Angin pagi berhembus bahkan tak ingin mengalah dengan laser surya yang mencoba menghangatkan cuaca. Bahkan untuk seorang gadis yang masih setia dengan selimut tebalnya.

"Baru pukul 7." gumamnya pada diri sendiri setelah sejenak melihat jam weker di samping tempat tidurnya.

Kedua manik onyxnya perlahan melirik ke arah jendela kamarnya-yang entah sejak kapan sudah terbuka. 'Apa kau datang?' batinnya. Ia tersenyum dalam hati membayangkan hal yang diduga memang benar. Tak ingin berlama-lama dengan segala pemikiran yang berkecamuk, dengan malas gadis yang memiliki surai bak raven sepinggang itu turun dari ranjang-mengindahkan suhu dingin merayap dipori-pori kaki dan lengannya yang tak tertutup. Perlahan ia seret kakinya menuju dapur. Tenggorokannya terasa kering dan berinisiatif mengambil segelas air mineral saat didengarnya bell pintu rumah yang sudah ia huni selama lima tahun berbunyi. Awalnya ia hendak membiarkan seseorang entah siapa bertamu pagi-pagi di rumahnya. Tapi itu segera ia tepiskan karena sang tamu semakin memencet tombol bell dengan tidak sabaran.
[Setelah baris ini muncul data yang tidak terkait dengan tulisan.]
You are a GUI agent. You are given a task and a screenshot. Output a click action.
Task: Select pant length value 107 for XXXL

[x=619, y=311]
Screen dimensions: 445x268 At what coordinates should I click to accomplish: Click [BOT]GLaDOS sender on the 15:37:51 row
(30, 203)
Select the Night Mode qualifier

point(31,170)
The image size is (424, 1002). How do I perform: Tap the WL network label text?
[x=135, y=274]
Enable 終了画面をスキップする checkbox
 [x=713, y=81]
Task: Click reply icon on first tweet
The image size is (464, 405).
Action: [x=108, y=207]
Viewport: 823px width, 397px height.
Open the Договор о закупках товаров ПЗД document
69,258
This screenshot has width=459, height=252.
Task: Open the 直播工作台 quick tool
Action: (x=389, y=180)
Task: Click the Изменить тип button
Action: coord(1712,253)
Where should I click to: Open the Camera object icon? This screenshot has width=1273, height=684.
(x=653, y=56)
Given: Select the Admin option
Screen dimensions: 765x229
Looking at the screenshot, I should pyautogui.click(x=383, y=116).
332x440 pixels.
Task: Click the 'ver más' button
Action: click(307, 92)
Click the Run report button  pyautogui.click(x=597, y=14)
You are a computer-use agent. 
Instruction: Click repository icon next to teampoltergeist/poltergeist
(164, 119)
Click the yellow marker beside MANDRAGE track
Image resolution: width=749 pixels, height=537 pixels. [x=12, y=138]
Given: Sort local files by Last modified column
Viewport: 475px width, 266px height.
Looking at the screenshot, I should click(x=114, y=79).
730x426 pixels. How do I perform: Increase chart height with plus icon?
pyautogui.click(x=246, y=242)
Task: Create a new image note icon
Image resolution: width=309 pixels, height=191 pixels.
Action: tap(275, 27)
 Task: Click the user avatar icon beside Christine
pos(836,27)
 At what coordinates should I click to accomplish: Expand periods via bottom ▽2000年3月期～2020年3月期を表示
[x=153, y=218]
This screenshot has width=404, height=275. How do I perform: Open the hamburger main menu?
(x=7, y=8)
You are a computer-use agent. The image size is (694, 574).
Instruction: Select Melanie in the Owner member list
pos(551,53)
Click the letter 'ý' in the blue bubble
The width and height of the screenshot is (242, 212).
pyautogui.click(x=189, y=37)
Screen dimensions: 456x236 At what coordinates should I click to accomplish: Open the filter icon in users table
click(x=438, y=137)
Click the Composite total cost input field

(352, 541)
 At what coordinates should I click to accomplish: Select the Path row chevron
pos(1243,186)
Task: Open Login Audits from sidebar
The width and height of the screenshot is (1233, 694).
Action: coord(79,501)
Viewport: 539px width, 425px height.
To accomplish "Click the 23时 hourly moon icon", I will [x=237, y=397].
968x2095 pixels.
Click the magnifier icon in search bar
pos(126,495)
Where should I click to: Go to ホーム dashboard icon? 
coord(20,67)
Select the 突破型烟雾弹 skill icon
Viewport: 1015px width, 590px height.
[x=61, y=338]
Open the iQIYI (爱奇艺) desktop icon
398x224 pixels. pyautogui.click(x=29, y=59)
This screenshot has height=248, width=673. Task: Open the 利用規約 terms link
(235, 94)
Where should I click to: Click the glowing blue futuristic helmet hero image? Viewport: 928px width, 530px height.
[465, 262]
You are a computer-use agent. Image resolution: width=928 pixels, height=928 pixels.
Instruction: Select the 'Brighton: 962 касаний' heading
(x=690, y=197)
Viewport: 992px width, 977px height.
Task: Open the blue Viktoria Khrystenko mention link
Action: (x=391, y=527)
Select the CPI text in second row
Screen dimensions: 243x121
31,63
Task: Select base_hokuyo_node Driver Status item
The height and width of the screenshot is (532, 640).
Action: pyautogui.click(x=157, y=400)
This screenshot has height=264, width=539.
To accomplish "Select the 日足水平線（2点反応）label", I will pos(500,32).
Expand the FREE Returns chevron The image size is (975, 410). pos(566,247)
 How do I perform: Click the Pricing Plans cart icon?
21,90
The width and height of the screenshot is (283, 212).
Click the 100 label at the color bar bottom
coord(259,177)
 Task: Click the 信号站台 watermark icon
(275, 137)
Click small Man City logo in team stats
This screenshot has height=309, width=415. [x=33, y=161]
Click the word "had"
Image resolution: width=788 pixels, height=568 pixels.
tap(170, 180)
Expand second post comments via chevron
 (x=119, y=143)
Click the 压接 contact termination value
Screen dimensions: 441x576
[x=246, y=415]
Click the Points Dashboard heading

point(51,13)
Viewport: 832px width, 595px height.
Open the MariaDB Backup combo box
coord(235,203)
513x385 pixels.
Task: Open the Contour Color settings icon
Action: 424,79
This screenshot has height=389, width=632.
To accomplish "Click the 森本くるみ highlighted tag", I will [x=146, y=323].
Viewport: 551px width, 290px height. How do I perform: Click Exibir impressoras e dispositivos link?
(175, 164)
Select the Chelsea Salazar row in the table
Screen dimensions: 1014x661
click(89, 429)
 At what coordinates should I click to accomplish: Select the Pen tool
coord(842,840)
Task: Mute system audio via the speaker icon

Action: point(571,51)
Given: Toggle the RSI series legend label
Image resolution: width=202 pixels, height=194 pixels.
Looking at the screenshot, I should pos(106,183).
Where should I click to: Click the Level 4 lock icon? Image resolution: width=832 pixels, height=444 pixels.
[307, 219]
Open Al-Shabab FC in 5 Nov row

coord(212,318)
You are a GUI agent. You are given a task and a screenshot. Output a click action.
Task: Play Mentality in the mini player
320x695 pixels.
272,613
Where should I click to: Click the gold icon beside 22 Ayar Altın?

Sedikit merasa jengkel, dia pun melangkah ke depan untuk menemuinya.

Klek!

Pintu terbuka. Menampilkan seorang pria mengenakan topi merah-kuning berjaket kulit tebal dan membawa sebuah box di tangannya.

"Ah! maaf mengganggu. Saya hanya ingin mengantarkan paket untuk anda." Ucap pria itu menjelaskan. "Apa benar ini kediaman Sasuke Uchiha?" Pria itu bertanya pada gadis di depannya karena si gadis hanya diam dengan muka datar. "Maaf nona?" Tambahnya.

"A.. iya. itu Aku." jawab gadis yang ternyata bernama sama dengan tujuan paket tadi.

Gadis yang bernama Sasuke tadi segera mengambil paket-tak lupa menandatangani bukti terima. Kemudian masuk kembali ke dalam rumahnya. Setelah di dalam, Sasuke membuka box berukuran 30x20 cm itu. Tanpa memperdulikan kerapihan, Sasuke membuka kertas coklat pembungkus terluar dengan sekali tarikan. Membuka tutup kedua dan terlihat di dalamnya terdapat sebuah syal berwarna darkblue bergaris hitam. Diambilnya syal itu-yang ia kira panjangnya 2 meter serta sebuah surat kecil di dalamnya. Ia mendengus setelah membaca tulisan dalam surat itu. Bodoh. Seharusnya ia tahu siapa yang mengirim paket ini-seperti tahun-tahun sebelumnya dan..di tanggal dan bulan yang sama. Seketika raut mukanya berubah murung. Rasa marah atau mungkin kecewa kembali menggelayutinya. Dalam benaknya ia ingat betul sewaktu masih duduk di bangku SMP, ia sering berdo'a dan bisa dibilang itu sudah menjadi ritual wajibnya setiap pagi dan malam sebelum tidur. Tuhan. Ya! Tuhan. Sang pencipta semesta, yang di sembah dan di agung-agungkan setiap umat. Dan..Tuhan! ia tak mungkin menyalahkan Tuhan atas apa yang terjadi. Mendiang ibunya selalu mengatakan 'Kau harus bisa menerimanya. Itu adalah anugrah.'. Anugrah? entahlah. Apa itu pantas disebut sebagai anugrah atau sebuah ketidakberdayaan. Anugrah. Sasuke tertawa garing memikirkan satu kata itu. Kata yang menjadi penggerumbulan dalam hati dan pikirannya. Lamunannya kembali terpecah saat ia menangkap satu kalimat di akhir surat kecil itu. 'Aku tak sabar menunggu usiamu 20'. Hanya itu. Tak ada salam penutup apapun. Dan pikirannya kembali di tahun-tahun lalu dimana tulisan yang sama dijumpainya. Jika dipikir-pikir sudah sepuluh tahun lamanya-sepuluh kali pula ia membaca kalimat sama.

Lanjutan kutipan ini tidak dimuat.